Here’s the thing about Hemingway Boy. It’s written by a real writer. It’s not one of those amateur scripts you read and say, “This guy isn’t even ready to be judged because he doesn’t know how to write yet.” Brown knows how to write. He’s very comfortable in this medium. For that reason, I see this more as a professional script than an amateur one. And for that reason, you’re going to judge it like a real movie, not on its mistakes, but rather its choices.

While I can understand why people responded to this, it wasn’t quite my cup of tea. Let me try and explain why. I don’t react well to scripts that are high on quirk. Scripts that feature the kooky grandmother, scripts where billboards are talking to our characters, scripts where every other character is flamboyant or over-the-top. I’m a big believer that the story always comes first. So if I feel that the writer is more interested in coming up with a wacky character than they are pushing the story forward in an interesting way, I start to turn on the script.

I do this because I’m now focused on the writing instead of the reality the writer’s created. In other words, I’m out of the story. And you don’t want your reader to be outside the story thinking about YOU, the writer, writing this. The spell is broken once that happens. And I found myself increasingly reacting to things other than the story.

The first moment this happened was Grandma Janice (I say “grandma” if we’re looking at her through Sam’s p.o.v.). As soon as she came in and started acting kooky and quirky, I said, “Uh-oh,” under my breath. I’m not going to lie. I hate the unpredictable “says whatever’s on her mind” grandma character. I see it so much. I think it’s so cliché. It’s kind of like screenwriting kryptonite to me (ahh, I can’t seem to forget Man of Steel!). And I’m not saying you should never write the character. Obviously people respond to it (who doesn’t like Betty White in The Proposal?). But that character kills me so much that when she showed up, I instantly turned on the script.

And if that was all, I might have rebounded. But it felt to me like every character was over the top. For example, Joe Jack, the grandfather character, almost seemed like a male version of Alice.

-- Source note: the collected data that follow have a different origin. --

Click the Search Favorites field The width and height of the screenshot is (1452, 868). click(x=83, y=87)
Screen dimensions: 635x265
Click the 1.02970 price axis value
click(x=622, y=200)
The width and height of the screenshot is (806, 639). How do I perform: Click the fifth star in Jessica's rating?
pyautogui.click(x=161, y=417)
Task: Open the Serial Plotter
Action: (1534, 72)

He was big, loud, over-the-top, and always said embarrassing things. So again, we’re favoring quirkiness over reality. And I get that that’s a choice. I’m not saying it doesn’t work. It just doesn’t work for me.

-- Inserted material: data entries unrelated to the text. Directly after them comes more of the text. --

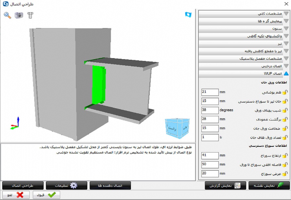Click the bolt icon in viewport toolbar

pyautogui.click(x=30, y=15)
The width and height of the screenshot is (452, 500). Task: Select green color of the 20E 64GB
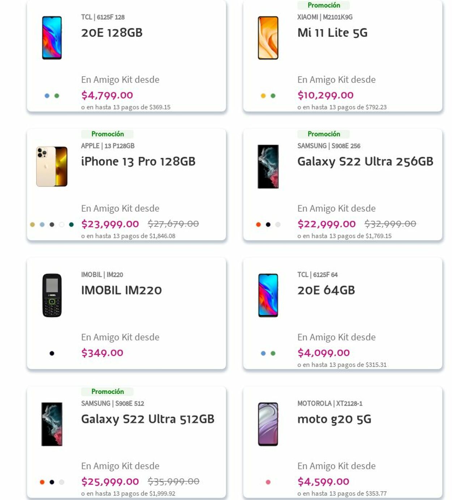[273, 353]

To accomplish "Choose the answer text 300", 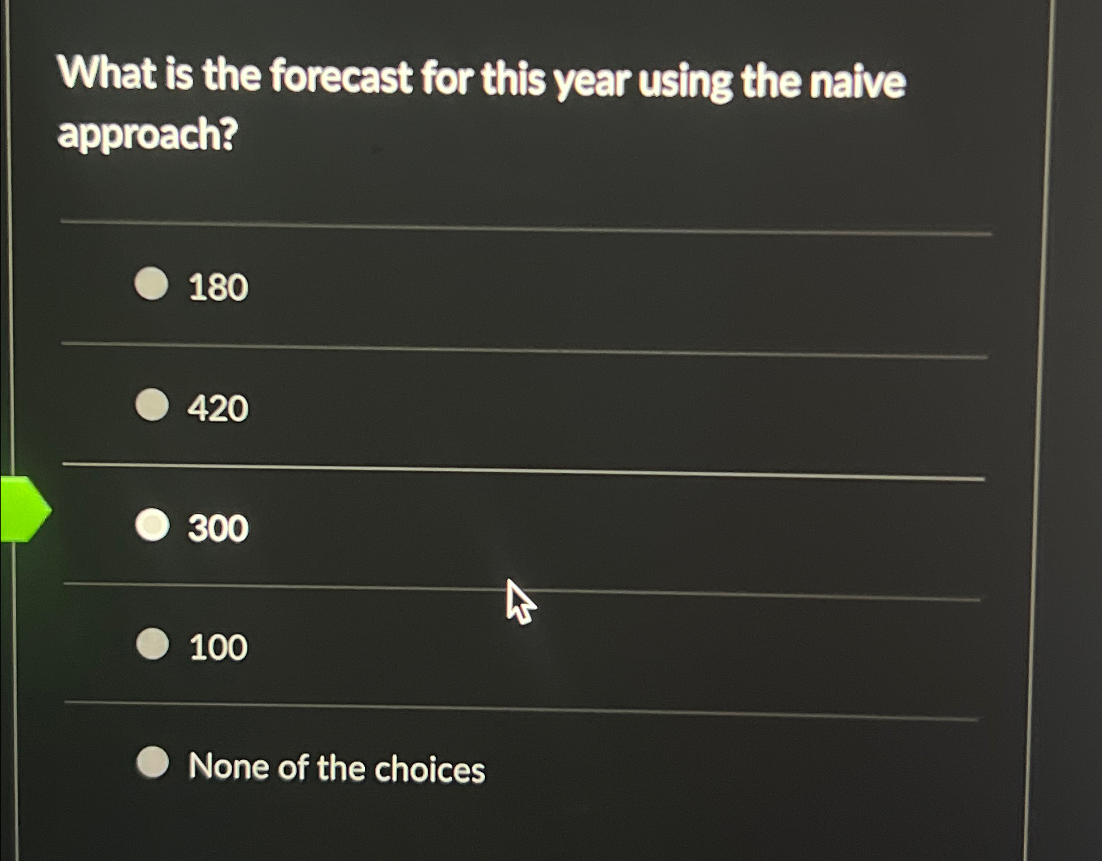I will tap(216, 528).
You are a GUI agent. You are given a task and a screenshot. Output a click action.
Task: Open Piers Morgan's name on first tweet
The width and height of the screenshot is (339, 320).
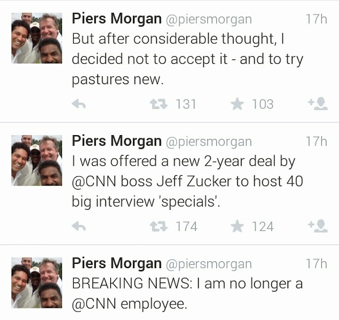coord(117,20)
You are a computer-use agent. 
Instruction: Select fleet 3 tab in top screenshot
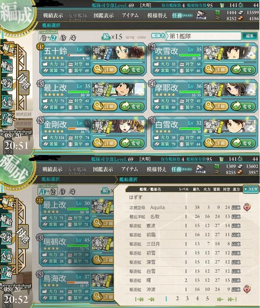63,38
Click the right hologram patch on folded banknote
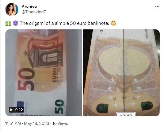 147,106
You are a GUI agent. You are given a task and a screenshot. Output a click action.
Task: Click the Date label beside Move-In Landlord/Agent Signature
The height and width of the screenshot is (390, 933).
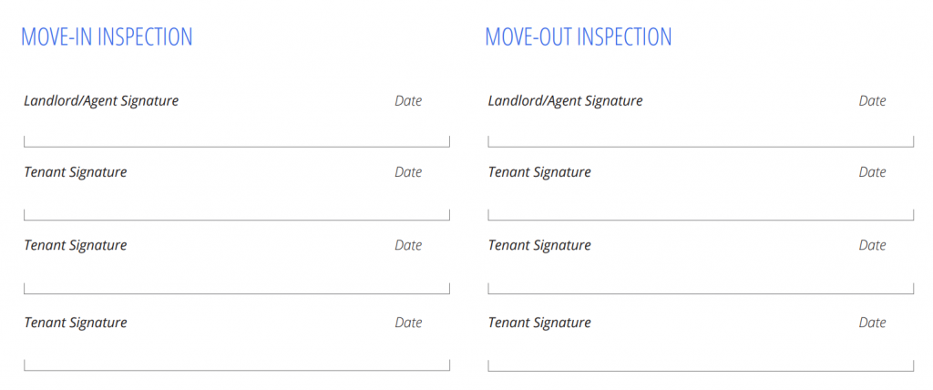click(x=408, y=101)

On top of this, I couldn’t pinpoint why exactly Nick wanted to know if Hemingway was his father other than it would’ve been kinda cool. He mentions a couple of times that he just wants to know where he came from, but we seem to be missing out on a potential bigger story here. I wanted to know exactly why Nick needed this answer because it was the question driving the entire story. And if I’m not even sure on why he’s going after it, it’s hard for me to 100% engage in that quest with him.

With all that said, there’s definitely something here. While I didn’t like how extreme the characters were, there was a lot of depth to them. And all of them stood out, which can’t be said about the majority of amateur screenplays out there – which struggle to come up with a single memorable character. That’s a big-time writer skill. I thought the stuff with Sam and Stacee was interesting (although I was hoping he would end up with Stuckey, her younger sister). There’s definitely a goal here (trying to find proof if he’s Hemingway son). There’s some urgency (he’s only got two weeks). There’s plenty of conflict in the scenes, with characters meeting obstacles in whatever goal they’re pursuing. The 3-Act structure is in place.

So it’s clear Eric knows what he’s doing. My preference was just that the script be a little more grounded in reality and less proud of itself. I wanted more people who acted like people as opposed to caricatures of people. That would’ve pulled me in and made me believe in everything more, instead of concentrating so hard on the person writing the script. Then again, the same thing can be said for writers like Tarantino or Shane Black, and they’re doing all right. So maybe I’m just being Grumpy McGrumperbottoms. What did you guys think?

Script link: Hemingway Boy

[ ] what the hell did I just read?
[x] wasn’t for me (but this writer shows a lot of promise)
[ ] worth the read
[ ] impressive
[ ] genius

What I learned: I’m a firm believer in the hero going after the goal hard. If he’s not going after the goal hard, that tells me he doesn’t want it that much, and if he doesn’t want it that much, then why should I want it for him? Nick’s actions never matched up with his words. He always felt a bit too casual in his pursuit. I wanted him to be dedicating more time to this endeavor. I wanted to feel more urgency and desperation.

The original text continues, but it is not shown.